== Extracto de la página ==
......
Las tareas diarias se suceden con desesperante monotonía en tan duras condiciones. En la tarde, camino solo y con gran esfuerzo hasta el cruce de Valderías. En la carretera que baja al pueblo no hay pisadas ni rodada alguna, solo un manto inmaculado que el sol dora con sus últimos rayos. Ni una huella de raposo, conejo o ave, nada. El pueblo, en el hondo, guarda profundo silencio, sin gente, sin humo. Al fondo, brillan las lomas nevadas. El escenario es indiscriptiblemente bello.
Junto al fuego, agotado por la caminata, escucho con Acacio las noticias de las 7. Se debate a estas horas en el Parlamento el paro y la situación política del país. Y las palabras de unos y otro parece que carezcan de sentido en este lugar en el que la supervivencia está en lucha constante con el medio natural. Lo que realmente me importa es la longitud de la noche que se acerca, la monotonía del día que viene (“Matar un día para que venga otro”), como bien dice mi sabio amigo, la triste desolación que me rodea. Para colmo, no tengo ni un maldito cigarro, ni a nadie a quien pedirlo.
Antes de acostarme llamo al panadero de Ruerrero y al bar de San Martín de Elines, donde me dicen que por allí la carretera está libre hasta Escalada y que la N-623 está también transitable. En la cama, harto ya de perros, vacas y nieve, decido que al día siguiente caminaré sobre la nieve los 7 kilómetros que me separan de San Martín. La decisión tomada me hace sentir inquieto y paso la noche agitado. Quiero salir de este infierno blanco que me tiene atrapado.
......
== Consigna 1 ==
Según el extracto, ¿qué distancia decide recorrer a pie sobre la nieve quien narra para llegar a San Martín?
== Consigna 2 ==
Reproduzca literalmente el pasaje del extracto que va desde "Junto al fuego, agotado" hasta "a quien pedirlo.".
Los registros que figuran a continuación no guardan relación alguna con el extracto.

== Registros extraídos ==
......
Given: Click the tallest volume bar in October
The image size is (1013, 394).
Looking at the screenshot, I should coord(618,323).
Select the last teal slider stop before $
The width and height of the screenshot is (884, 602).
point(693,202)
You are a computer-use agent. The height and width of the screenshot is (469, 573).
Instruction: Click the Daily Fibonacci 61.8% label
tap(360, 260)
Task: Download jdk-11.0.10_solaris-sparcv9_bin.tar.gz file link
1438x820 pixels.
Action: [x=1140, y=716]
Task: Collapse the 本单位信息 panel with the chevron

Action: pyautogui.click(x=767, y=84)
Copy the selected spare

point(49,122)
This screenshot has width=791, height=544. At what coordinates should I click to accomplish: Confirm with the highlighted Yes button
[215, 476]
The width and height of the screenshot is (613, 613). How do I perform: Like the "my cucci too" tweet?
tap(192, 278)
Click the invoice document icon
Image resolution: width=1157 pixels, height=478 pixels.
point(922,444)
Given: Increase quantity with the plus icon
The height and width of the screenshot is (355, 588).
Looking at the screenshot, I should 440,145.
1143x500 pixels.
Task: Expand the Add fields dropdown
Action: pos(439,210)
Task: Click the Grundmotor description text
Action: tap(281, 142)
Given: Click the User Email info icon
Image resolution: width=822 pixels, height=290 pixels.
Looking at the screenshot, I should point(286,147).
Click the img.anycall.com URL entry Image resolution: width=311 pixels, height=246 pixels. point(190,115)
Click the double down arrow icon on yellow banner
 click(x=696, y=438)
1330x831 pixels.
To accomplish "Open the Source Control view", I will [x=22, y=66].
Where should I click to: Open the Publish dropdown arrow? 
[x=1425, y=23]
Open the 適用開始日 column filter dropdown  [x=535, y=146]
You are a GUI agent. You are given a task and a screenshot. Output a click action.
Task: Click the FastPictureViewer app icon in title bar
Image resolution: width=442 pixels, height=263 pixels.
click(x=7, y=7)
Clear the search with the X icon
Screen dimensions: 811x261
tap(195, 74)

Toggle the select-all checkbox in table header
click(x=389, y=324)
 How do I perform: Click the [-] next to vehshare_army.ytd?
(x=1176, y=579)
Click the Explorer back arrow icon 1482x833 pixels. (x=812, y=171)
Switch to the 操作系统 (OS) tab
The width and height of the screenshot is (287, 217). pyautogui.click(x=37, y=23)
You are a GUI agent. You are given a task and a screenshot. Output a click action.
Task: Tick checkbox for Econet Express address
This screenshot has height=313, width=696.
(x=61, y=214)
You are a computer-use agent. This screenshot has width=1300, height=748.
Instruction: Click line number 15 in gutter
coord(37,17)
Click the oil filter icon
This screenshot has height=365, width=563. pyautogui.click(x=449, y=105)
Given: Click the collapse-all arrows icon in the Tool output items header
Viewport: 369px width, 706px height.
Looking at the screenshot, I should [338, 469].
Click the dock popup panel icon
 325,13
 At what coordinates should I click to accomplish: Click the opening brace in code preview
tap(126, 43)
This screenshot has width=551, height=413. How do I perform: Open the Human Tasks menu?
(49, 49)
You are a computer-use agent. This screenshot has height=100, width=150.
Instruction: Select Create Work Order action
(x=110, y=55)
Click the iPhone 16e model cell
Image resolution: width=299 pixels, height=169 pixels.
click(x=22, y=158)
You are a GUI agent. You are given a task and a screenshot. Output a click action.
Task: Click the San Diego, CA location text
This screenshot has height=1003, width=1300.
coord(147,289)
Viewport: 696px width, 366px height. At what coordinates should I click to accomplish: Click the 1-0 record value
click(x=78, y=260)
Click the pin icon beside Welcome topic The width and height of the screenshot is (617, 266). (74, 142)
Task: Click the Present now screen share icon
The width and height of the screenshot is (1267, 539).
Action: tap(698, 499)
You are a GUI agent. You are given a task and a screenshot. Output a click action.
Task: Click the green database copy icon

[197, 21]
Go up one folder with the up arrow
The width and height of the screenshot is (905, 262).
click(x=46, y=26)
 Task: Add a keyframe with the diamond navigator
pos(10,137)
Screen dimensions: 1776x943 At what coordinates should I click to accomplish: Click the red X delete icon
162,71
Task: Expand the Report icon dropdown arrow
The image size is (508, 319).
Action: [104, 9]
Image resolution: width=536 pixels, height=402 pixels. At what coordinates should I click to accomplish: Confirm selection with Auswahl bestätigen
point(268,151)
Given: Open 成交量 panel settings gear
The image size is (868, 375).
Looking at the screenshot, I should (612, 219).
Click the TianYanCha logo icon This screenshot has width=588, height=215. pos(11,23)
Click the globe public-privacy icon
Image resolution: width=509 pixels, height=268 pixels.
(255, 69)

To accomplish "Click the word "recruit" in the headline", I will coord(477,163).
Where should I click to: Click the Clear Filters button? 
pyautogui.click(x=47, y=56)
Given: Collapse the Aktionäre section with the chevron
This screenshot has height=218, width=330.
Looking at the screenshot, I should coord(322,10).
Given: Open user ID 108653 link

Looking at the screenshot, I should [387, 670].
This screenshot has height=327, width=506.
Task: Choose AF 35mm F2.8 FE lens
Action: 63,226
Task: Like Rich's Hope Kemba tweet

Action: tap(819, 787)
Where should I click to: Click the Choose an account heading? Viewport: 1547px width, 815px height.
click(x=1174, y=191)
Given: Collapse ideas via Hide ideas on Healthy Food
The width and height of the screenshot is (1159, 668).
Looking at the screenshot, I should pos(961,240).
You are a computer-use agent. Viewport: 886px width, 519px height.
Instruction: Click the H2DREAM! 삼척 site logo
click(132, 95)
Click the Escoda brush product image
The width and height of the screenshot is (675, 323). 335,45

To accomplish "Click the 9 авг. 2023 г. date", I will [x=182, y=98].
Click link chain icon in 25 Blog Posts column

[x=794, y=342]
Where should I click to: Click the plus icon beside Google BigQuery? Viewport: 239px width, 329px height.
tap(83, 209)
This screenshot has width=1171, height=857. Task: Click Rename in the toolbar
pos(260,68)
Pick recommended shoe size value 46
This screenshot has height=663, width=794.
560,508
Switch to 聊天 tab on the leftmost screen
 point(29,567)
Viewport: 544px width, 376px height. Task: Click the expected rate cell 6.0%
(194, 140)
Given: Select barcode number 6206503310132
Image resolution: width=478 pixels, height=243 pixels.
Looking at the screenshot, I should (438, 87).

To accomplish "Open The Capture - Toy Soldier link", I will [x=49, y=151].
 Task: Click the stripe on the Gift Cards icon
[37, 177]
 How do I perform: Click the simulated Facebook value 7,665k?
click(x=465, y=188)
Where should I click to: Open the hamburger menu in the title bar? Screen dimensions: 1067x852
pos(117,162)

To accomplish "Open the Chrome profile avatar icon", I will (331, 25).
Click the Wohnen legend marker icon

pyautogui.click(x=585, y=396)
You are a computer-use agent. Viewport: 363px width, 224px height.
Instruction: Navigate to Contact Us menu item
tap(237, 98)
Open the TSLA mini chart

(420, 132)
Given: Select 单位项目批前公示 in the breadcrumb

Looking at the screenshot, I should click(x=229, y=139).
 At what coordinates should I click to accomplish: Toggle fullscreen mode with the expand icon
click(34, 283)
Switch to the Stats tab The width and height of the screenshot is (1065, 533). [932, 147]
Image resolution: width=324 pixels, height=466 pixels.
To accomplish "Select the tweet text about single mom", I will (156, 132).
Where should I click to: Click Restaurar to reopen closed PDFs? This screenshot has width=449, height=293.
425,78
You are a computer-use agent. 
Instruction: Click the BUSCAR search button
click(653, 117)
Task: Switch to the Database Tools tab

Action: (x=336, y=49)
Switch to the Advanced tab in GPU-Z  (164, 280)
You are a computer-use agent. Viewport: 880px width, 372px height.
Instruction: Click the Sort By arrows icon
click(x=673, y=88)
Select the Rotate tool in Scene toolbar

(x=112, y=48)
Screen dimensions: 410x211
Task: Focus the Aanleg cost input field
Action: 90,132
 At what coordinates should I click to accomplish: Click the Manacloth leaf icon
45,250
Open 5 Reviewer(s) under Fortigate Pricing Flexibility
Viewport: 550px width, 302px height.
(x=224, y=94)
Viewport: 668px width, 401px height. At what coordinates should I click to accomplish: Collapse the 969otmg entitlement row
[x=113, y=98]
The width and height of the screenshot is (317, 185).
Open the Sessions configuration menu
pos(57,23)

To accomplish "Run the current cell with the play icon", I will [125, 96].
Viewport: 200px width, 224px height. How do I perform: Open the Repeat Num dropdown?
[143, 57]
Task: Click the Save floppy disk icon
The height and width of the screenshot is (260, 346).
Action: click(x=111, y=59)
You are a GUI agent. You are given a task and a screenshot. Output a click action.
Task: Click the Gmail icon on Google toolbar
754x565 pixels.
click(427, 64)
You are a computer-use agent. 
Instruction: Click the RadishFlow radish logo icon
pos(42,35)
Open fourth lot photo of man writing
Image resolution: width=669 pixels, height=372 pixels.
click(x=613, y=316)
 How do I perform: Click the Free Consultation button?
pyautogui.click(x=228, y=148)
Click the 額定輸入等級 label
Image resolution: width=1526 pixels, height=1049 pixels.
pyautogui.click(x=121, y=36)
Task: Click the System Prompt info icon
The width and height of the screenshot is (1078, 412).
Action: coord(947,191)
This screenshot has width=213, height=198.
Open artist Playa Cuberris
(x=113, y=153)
......
== Resultado 1 ==
Siete kilómetros.

== Resultado 2 ==
Junto al fuego, agotado por la caminata, escucho con Acacio las noticias de las 7. Se debate a estas horas en el Parlamento el paro y la situación política del país. Y las palabras de unos y otro parece que carezcan de sentido en este lugar en el que la supervivencia está en lucha constante con el medio natural. Lo que realmente me importa es la longitud de la noche que se acerca, la monotonía del día que viene (“Matar un día para que venga otro”), como bien dice mi sabio amigo, la triste desolación que me rodea. Para colmo, no tengo ni un maldito cigarro, ni a nadie a quien pedirlo.